WORK ORDER: Copy the data exactly. No line may be skipped.

DATA TO EXAMINE:

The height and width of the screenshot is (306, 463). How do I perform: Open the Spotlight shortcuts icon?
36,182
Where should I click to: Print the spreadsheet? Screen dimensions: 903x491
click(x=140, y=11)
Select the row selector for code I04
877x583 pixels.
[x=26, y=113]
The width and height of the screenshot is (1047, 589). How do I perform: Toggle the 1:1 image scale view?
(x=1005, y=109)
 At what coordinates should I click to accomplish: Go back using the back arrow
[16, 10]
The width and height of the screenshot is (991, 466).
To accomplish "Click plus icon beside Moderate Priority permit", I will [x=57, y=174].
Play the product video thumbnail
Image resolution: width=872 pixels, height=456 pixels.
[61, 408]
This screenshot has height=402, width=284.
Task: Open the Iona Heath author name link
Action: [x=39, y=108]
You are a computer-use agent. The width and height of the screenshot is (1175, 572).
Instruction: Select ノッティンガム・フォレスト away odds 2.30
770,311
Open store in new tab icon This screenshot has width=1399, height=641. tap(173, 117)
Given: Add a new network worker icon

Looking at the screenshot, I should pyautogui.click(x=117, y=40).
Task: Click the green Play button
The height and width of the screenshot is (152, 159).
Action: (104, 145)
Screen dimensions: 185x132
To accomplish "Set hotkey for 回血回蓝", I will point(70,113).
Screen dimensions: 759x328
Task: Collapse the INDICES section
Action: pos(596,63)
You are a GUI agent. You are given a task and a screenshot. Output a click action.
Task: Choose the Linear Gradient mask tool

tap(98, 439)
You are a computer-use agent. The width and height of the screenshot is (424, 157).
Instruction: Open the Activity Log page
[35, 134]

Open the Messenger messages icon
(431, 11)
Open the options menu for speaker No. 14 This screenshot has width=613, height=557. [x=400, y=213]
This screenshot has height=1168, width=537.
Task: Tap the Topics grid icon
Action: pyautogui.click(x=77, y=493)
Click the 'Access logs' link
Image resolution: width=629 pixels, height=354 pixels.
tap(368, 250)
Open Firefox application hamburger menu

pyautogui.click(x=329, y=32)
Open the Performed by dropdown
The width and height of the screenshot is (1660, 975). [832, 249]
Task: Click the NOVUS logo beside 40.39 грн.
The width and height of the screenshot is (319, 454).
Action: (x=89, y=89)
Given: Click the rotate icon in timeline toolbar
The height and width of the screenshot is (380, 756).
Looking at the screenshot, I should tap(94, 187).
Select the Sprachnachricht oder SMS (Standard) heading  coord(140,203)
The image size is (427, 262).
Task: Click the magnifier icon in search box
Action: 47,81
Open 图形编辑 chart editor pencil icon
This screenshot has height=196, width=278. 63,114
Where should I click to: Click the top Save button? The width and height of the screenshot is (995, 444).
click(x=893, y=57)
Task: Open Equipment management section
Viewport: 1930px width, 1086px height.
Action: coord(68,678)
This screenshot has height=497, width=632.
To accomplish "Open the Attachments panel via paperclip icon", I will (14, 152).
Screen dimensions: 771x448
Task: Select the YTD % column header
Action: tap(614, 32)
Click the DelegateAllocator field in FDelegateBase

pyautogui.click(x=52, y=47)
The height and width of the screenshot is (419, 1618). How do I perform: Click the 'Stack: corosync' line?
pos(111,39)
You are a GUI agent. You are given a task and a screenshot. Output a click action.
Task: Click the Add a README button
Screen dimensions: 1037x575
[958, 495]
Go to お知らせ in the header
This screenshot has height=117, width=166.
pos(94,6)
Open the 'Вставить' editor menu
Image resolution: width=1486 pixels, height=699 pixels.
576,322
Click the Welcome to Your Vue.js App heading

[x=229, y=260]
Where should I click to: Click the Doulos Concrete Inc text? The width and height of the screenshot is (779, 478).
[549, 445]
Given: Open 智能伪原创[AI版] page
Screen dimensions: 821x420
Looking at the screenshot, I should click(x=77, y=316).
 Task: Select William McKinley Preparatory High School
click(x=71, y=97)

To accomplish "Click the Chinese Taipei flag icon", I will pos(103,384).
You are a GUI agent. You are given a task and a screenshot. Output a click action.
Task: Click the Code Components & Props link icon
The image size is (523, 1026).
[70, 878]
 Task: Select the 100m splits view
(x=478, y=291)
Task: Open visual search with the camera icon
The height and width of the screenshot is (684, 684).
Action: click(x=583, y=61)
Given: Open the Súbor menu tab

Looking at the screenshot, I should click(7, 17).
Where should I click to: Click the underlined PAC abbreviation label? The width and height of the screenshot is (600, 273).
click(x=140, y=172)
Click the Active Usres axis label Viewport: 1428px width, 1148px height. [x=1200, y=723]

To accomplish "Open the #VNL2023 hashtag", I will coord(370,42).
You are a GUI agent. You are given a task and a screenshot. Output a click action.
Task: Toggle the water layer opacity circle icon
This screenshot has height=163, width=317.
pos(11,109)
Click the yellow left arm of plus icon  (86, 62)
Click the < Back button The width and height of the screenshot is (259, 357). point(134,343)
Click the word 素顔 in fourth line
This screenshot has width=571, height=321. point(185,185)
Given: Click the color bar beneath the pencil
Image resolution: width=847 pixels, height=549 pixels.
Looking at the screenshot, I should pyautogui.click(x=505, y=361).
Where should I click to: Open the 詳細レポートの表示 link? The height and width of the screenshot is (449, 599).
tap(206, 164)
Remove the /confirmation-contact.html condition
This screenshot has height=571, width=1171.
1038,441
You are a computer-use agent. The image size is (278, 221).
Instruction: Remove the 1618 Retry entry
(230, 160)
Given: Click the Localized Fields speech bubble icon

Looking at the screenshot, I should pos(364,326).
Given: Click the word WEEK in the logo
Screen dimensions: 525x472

TASK RESULT:
The height and width of the screenshot is (306, 463). How do I perform: Open the Spotlight shortcuts icon?
36,182
Where should I click to: Print the spreadsheet? Screen dimensions: 903x491
click(x=140, y=11)
Select the row selector for code I04
877x583 pixels.
[x=26, y=113]
The width and height of the screenshot is (1047, 589). How do I perform: Toggle the 1:1 image scale view?
(x=1005, y=109)
 At what coordinates should I click to accomplish: Go back using the back arrow
[16, 10]
The width and height of the screenshot is (991, 466).
To accomplish "Click plus icon beside Moderate Priority permit", I will [x=57, y=174].
Play the product video thumbnail
Image resolution: width=872 pixels, height=456 pixels.
[61, 408]
This screenshot has height=402, width=284.
Task: Open the Iona Heath author name link
Action: [x=39, y=108]
You are a computer-use agent. The width and height of the screenshot is (1175, 572).
Instruction: Select ノッティンガム・フォレスト away odds 2.30
770,311
Open store in new tab icon This screenshot has width=1399, height=641. tap(173, 117)
Given: Add a new network worker icon

Looking at the screenshot, I should pyautogui.click(x=117, y=40).
Task: Click the green Play button
The height and width of the screenshot is (152, 159).
Action: (104, 145)
Screen dimensions: 185x132
To accomplish "Set hotkey for 回血回蓝", I will point(70,113).
Screen dimensions: 759x328
Task: Collapse the INDICES section
Action: pos(596,63)
You are a GUI agent. You are given a task and a screenshot. Output a click action.
Task: Choose the Linear Gradient mask tool

tap(98, 439)
You are a computer-use agent. The width and height of the screenshot is (424, 157).
Instruction: Open the Activity Log page
[35, 134]

Open the Messenger messages icon
(431, 11)
Open the options menu for speaker No. 14 This screenshot has width=613, height=557. [x=400, y=213]
This screenshot has height=1168, width=537.
Task: Tap the Topics grid icon
Action: pyautogui.click(x=77, y=493)
Click the 'Access logs' link
Image resolution: width=629 pixels, height=354 pixels.
tap(368, 250)
Open Firefox application hamburger menu

pyautogui.click(x=329, y=32)
Open the Performed by dropdown
The width and height of the screenshot is (1660, 975). [832, 249]
Task: Click the NOVUS logo beside 40.39 грн.
The width and height of the screenshot is (319, 454).
Action: (x=89, y=89)
Given: Click the rotate icon in timeline toolbar
The height and width of the screenshot is (380, 756).
Looking at the screenshot, I should tap(94, 187).
Select the Sprachnachricht oder SMS (Standard) heading  coord(140,203)
The image size is (427, 262).
Task: Click the magnifier icon in search box
Action: 47,81
Open 图形编辑 chart editor pencil icon
This screenshot has height=196, width=278. 63,114
Where should I click to: Click the top Save button? The width and height of the screenshot is (995, 444).
click(x=893, y=57)
Task: Open Equipment management section
Viewport: 1930px width, 1086px height.
Action: coord(68,678)
This screenshot has height=497, width=632.
To accomplish "Open the Attachments panel via paperclip icon", I will (14, 152).
Screen dimensions: 771x448
Task: Select the YTD % column header
Action: tap(614, 32)
Click the DelegateAllocator field in FDelegateBase

pyautogui.click(x=52, y=47)
The height and width of the screenshot is (419, 1618). How do I perform: Click the 'Stack: corosync' line?
pos(111,39)
You are a GUI agent. You are given a task and a screenshot. Output a click action.
Task: Click the Add a README button
Screen dimensions: 1037x575
[958, 495]
Go to お知らせ in the header
This screenshot has height=117, width=166.
pos(94,6)
Open the 'Вставить' editor menu
Image resolution: width=1486 pixels, height=699 pixels.
576,322
Click the Welcome to Your Vue.js App heading

[x=229, y=260]
Where should I click to: Click the Doulos Concrete Inc text? The width and height of the screenshot is (779, 478).
[549, 445]
Given: Open 智能伪原创[AI版] page
Screen dimensions: 821x420
Looking at the screenshot, I should click(x=77, y=316).
 Task: Select William McKinley Preparatory High School
click(x=71, y=97)

To accomplish "Click the Chinese Taipei flag icon", I will pos(103,384).
You are a GUI agent. You are given a task and a screenshot. Output a click action.
Task: Click the Code Components & Props link icon
The image size is (523, 1026).
[70, 878]
 Task: Select the 100m splits view
(x=478, y=291)
Task: Open visual search with the camera icon
The height and width of the screenshot is (684, 684).
Action: click(x=583, y=61)
Given: Open the Súbor menu tab

Looking at the screenshot, I should click(7, 17).
Where should I click to: Click the underlined PAC abbreviation label? The width and height of the screenshot is (600, 273).
click(x=140, y=172)
Click the Active Usres axis label Viewport: 1428px width, 1148px height. [x=1200, y=723]

To accomplish "Open the #VNL2023 hashtag", I will coord(370,42).
You are a GUI agent. You are given a task and a screenshot. Output a click action.
Task: Toggle the water layer opacity circle icon
This screenshot has height=163, width=317.
pos(11,109)
Click the yellow left arm of plus icon  (86, 62)
Click the < Back button The width and height of the screenshot is (259, 357). point(134,343)
Click the word 素顔 in fourth line
This screenshot has width=571, height=321. point(185,185)
Given: Click the color bar beneath the pencil
Image resolution: width=847 pixels, height=549 pixels.
Looking at the screenshot, I should pyautogui.click(x=505, y=361).
Where should I click to: Open the 詳細レポートの表示 link? The height and width of the screenshot is (449, 599).
tap(206, 164)
Remove the /confirmation-contact.html condition
This screenshot has height=571, width=1171.
1038,441
You are a computer-use agent. The image size is (278, 221).
Instruction: Remove the 1618 Retry entry
(230, 160)
Given: Click the Localized Fields speech bubble icon

Looking at the screenshot, I should pos(364,326).
Given: Click the word WEEK in the logo
Screen dimensions: 525x472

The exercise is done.